◆ **What you have to do**: Please say whether each statement below agrees with the Haskell-cafe message, answering yes or no and quoting the deciding words. (a) Steve Schafer says he does not understand that the head property is checked at compile time. (b) Tim Chevalier suggests the compiler could also check that head is only applied to non-empty lists. (c) Tim Chevalier offers his own test for deciding which program properties should be statically checked.

◆ **Passage provided**:

════════════════

[Haskell-cafe] Re: Type-level arithmetic

Tim Chevalier catamorphism at gmail.com
Fri Oct 12 16:25:28 EDT 2007


On 10/12/07, Steve Schafer <steve at fenestra.com> wrote:
> On Fri, 12 Oct 2007 13:03:16 -0700, you wrote:
>
> >It's different because the property that (for example) head requires a
> >nonempty list is checked at compile time instead of run time.
>
> No, I understand that. Andrew was talking about using type programming
> to do the things that a sane person would use "ordinary" programming to
> do.

I'm not sure what sanity has to do with it. Presumably we all agree
that it's a good idea for the compiler to know, at compile-time, that
head is only applied to lists. Why not also have the compiler check
that head is only applied to non-empty lists? If you think it's sane
to want one property checked at compile-time and insane to want the
other property checked at compile-time, can you describe your test
that can be applied to program properties to determine whether or not
it's sane to want them statically checked?

════════════════

◆ **Collected material**:
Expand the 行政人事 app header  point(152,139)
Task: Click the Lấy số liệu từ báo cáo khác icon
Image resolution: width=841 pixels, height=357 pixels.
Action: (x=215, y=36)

════════════════

◆ **Response to this task**:
(a) No: "No, I understand that."
(b) Yes: "Why not also have the compiler check that head is only applied to non-empty lists?"
(c) No: "can you describe your test that can be applied to program properties to determine whether or not it's sane to want them statically checked?"